Sectores políticos y diversos expresidentes, como Iván Duque y Juan Manuel Santos, han demandado políticas de seguridad más robustas y mayor respaldo para las Fuerzas Armadas, advirtiendo sobre el riesgo de ceder terreno al terrorismo. Paralelamente, la Oficina del Alto Comisionado de las Naciones Unidas para los Derechos Humanos ha exhortado al Estado colombiano a garantizar la investigación rigurosa de los hechos y la protección efectiva de la población civil en estos contextos de escalada violenta.
En el trasfondo, los ataques recientes se ubican en un ciclo histórico en el que las disidencias de las FARC han evolucionado hacia complejas organizaciones criminales dedicadas, además del narcotráfico, a la minería ilegal y al dominio armado de comunidades vulnerables. El Centro de Recursos para el Análisis de Conflictos (CERAC) ha documentado cómo la fragmentación de estos grupos complica aún más los esfuerzos de pacificación y convierte varios territorios en focos de nuevas violencias.
Ante este panorama, la movilización de la sociedad civil —a través de denuncias y colaboración con la inteligencia comunitaria en la Línea contra el Crimen— es clave para desmontar las redes criminales. La coordinación entre organismos estatales y ciudadanía resultará determinante para recuperar el control y avanzar hacia la estabilidad, mientras continúa el debate sobre el enfoque de seguridad que requiere Colombia para romper el ciclo de violencia que la aqueja desde hace décadas.
¿Qué significa el estado de conmoción interior y cuáles son sus implicaciones?
El estado de conmoción interior, contemplado en la Constitución de Colombia, es una medida extraordinaria que permite al Ejecutivo adoptar disposiciones excepcionales para enfrentar graves alteraciones al orden público o amenazas inminentes. Su declaratoria otorga temporalmente facultades ampliadas al Gobierno, como la restricción de derechos y libertades, con el fin de restablecer la normalidad. Según análisis de expertos constitucionalistas y experiencias previas, esta medida debe aplicarse bajo estrictos controles democráticos para evitar excesos y afectar lo menos posible a la población civil. El debate actual se centra en si la coyuntura de violencia amerita o no su uso, dadas las repercusiones históricas y políticas asociadas.

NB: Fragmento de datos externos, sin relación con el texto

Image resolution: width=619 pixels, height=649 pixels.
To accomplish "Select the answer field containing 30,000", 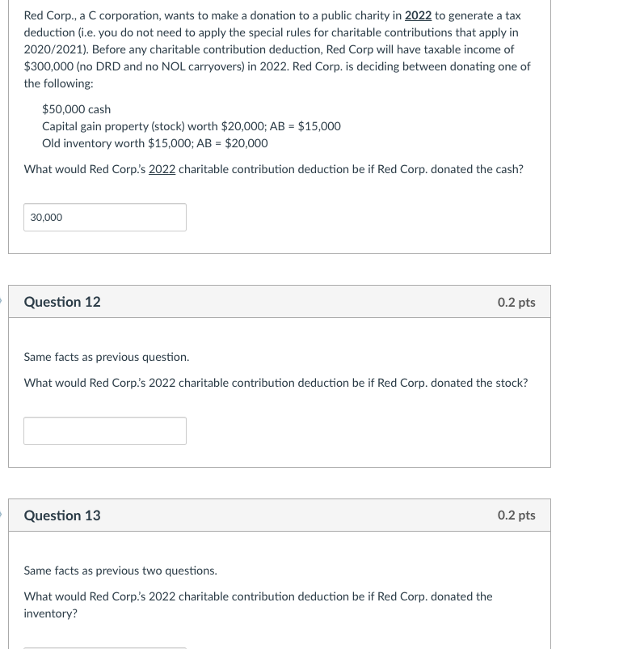I will coord(105,217).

El estado de conmoción interior ha sido utilizado en otras ocasiones durante crisis de seguridad en Colombia. No obstante, distintos sectores advierten que su eficacia depende no solo de la capacidad de respuesta militar, sino de acciones simultáneas en aproximación social, protección de los derechos humanos y promoción de soluciones estructurales de largo plazo para reducir la vulnerabilidad de las poblaciones afectadas.

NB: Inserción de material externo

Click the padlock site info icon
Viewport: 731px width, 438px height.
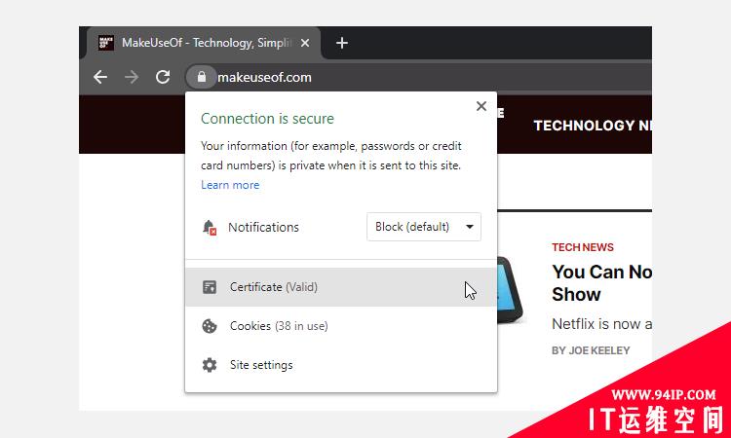(x=202, y=77)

¿Cómo afectan estos hechos al proceso de paz con grupos armados en Colombia?
La escalada de ataques perpetrados por disidencias armadas representa un desafío serio para el proceso de paz en Colombia. Por una parte, evidencian el resquebrajamiento de los compromisos asumidos en la desmovilización de las FARC y el crecimiento de estructuras que persisten fuera del marco legal, socavando la confianza en las vías de negociación. Además, tales hechos alimentan el escepticismo de la sociedad y del sector político sobre la eficacia del actual enfoque de diálogo y la necesidad de enfoques alternativos más coercitivos y/o integrales.

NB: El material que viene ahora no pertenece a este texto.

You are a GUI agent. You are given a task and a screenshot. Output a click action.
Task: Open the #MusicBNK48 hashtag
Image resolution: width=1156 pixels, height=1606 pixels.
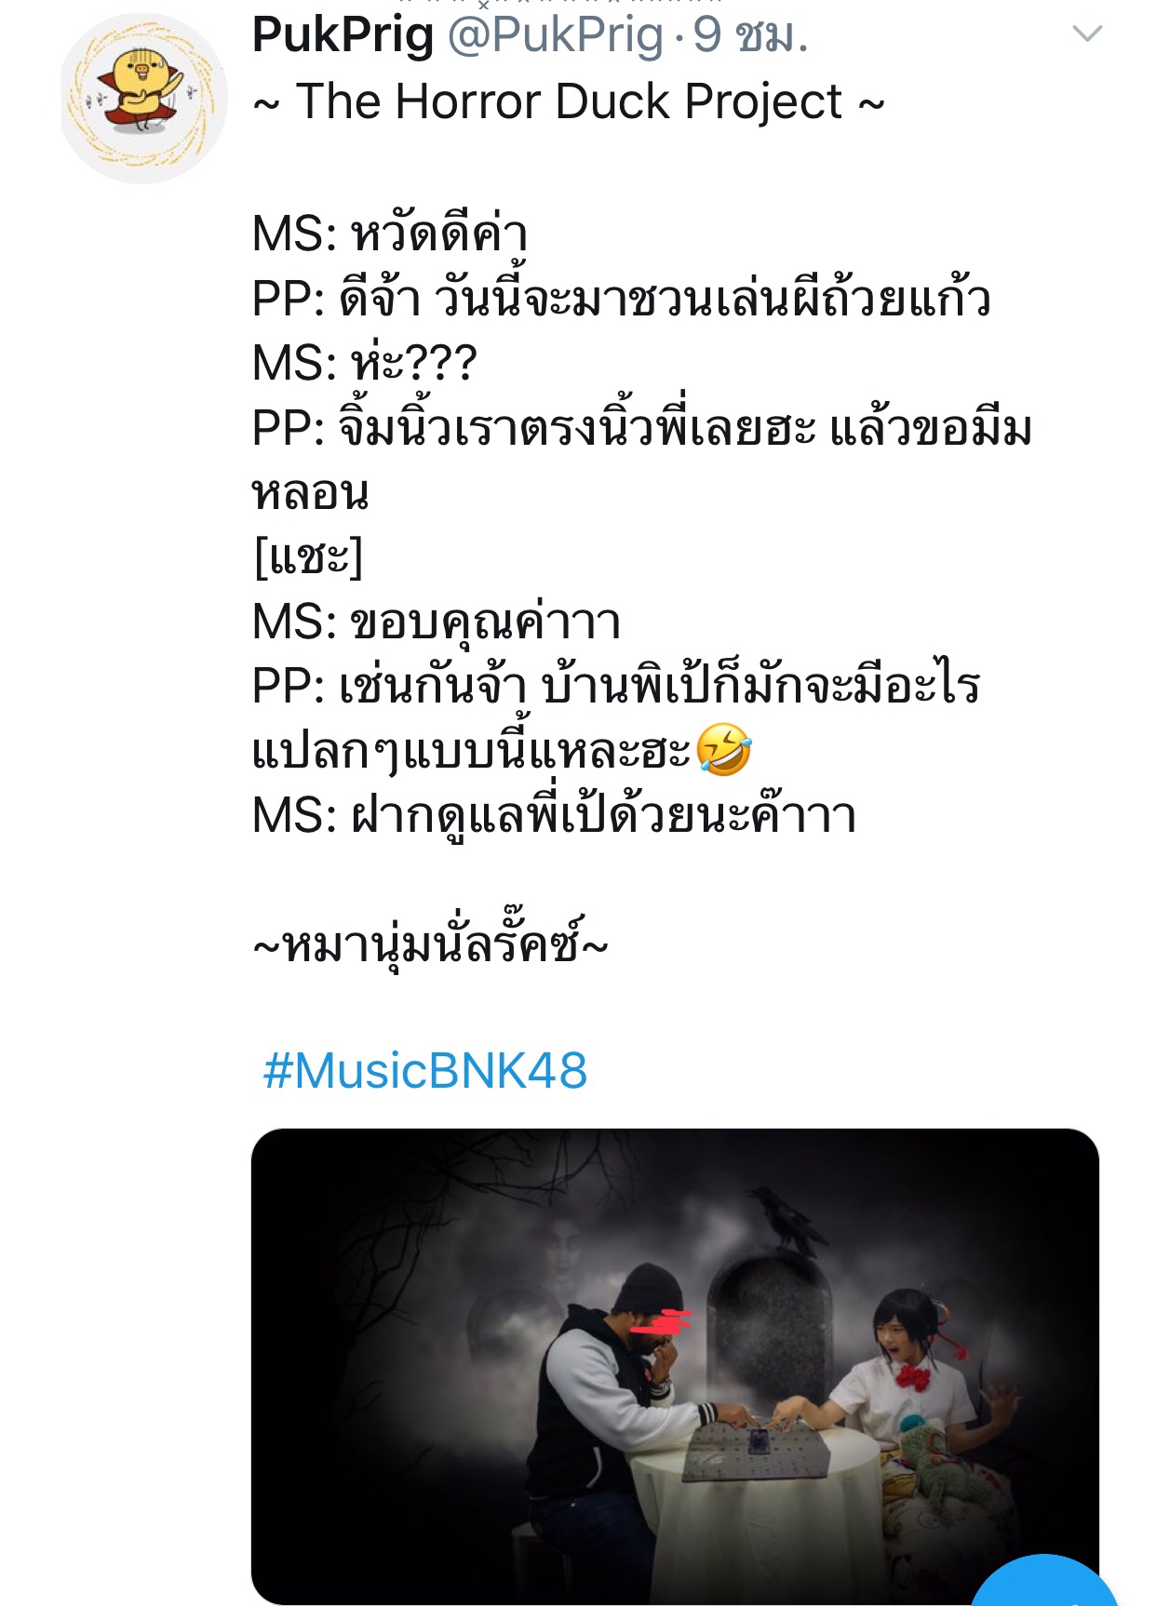425,1070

El proceso de paz ha sido fundamental para reducir la intensidad del conflicto en la última década, pero la persistencia y evolución de las disidencias, junto con alianzas criminales transnacionales, subraya la urgencia de replantear estrategias para la reintegración, el control territorial efectivo y la persecución judicial de quienes reincidan en la violencia. Así, los recientes acontecimientos reabren un debate sobre el equilibrio entre justicia, seguridad y desarrollo para consolidar una paz sostenible.